**** Extracted data

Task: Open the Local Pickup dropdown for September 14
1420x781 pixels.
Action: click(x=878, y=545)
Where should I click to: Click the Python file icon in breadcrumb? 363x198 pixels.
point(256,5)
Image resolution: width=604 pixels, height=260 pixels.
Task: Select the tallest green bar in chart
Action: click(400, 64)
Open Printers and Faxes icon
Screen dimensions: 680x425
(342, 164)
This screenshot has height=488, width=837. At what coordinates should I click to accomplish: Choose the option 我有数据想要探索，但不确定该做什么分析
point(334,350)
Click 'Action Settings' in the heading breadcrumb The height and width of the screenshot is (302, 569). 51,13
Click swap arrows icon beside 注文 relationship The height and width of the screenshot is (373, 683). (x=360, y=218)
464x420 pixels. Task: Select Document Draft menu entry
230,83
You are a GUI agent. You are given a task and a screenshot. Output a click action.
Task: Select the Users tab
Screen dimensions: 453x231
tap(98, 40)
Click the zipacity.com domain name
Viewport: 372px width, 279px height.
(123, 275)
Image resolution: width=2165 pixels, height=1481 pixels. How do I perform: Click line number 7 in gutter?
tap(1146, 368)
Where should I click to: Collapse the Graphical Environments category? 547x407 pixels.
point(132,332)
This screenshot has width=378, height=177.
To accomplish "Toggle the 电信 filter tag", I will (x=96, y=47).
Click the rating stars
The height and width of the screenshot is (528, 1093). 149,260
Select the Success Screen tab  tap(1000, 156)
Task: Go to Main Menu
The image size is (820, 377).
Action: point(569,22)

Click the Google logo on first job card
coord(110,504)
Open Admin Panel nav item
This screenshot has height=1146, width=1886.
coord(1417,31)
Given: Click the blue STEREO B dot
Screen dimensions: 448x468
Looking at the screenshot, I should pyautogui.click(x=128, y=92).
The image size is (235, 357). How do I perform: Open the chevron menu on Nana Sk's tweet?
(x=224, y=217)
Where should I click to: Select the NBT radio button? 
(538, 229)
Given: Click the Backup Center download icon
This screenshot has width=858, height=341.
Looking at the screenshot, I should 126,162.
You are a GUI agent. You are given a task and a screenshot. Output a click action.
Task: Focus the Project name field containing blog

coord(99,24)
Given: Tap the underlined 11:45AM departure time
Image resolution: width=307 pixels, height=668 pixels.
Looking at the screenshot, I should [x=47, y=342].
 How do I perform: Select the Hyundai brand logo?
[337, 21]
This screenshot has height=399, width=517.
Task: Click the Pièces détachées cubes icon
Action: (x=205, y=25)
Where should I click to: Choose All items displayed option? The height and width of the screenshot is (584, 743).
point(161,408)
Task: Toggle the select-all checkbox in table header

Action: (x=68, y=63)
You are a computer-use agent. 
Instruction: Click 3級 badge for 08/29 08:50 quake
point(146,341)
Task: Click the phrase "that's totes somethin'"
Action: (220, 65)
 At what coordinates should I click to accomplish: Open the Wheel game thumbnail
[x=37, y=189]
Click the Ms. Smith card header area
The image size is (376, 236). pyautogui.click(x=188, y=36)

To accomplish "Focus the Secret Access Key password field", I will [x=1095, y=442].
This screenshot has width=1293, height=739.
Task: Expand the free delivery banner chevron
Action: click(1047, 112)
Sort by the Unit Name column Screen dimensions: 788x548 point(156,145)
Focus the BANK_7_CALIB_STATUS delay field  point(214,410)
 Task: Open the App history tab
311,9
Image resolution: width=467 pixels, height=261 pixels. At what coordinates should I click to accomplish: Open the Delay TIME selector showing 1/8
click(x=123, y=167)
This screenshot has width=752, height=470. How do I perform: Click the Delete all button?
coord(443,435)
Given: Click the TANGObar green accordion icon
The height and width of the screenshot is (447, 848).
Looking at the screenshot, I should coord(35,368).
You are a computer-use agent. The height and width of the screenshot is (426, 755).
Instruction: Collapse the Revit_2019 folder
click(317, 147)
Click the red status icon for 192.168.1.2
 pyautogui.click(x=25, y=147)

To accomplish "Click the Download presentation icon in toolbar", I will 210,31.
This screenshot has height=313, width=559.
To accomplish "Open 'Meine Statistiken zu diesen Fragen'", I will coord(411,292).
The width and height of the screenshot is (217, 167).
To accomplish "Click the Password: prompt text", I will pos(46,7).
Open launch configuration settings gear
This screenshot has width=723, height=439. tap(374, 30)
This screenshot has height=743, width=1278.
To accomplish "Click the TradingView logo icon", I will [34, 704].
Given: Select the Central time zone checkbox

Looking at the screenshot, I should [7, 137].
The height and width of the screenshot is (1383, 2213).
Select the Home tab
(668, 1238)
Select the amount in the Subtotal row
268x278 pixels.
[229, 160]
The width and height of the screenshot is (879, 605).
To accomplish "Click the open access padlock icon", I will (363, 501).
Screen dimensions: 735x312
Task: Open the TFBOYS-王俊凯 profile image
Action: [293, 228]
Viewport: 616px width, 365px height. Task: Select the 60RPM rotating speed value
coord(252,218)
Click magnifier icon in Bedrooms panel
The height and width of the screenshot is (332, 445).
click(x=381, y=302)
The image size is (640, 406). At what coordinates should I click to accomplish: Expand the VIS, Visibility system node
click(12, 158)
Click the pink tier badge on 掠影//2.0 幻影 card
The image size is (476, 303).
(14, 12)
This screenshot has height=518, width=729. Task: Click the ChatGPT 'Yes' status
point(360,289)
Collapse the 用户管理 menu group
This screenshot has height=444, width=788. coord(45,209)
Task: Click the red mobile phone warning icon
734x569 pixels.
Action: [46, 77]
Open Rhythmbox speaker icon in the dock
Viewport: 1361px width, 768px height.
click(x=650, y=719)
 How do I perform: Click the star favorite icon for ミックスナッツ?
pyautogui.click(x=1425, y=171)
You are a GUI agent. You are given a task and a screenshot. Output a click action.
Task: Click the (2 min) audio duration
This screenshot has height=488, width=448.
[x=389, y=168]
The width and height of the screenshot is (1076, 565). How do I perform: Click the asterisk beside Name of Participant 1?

********

■ The task
Put everything in the data from the line containing "464x420 pixels. Task: Select" down to the line containing "tap(98, 40)" into a CSV with the columns instruction and answer, one row per instruction. Quote each field, and replace any line breaks inside a field with spaces.

■ Solution to the problem
instruction,answer
"464x420 pixels. Task: Select Document Draft menu entry","230,83"
"You are a GUI agent. You are given a task and a screenshot. Output a click action. Task: Select the Users tab Screen dimensions: 453x231","tap(98, 40)"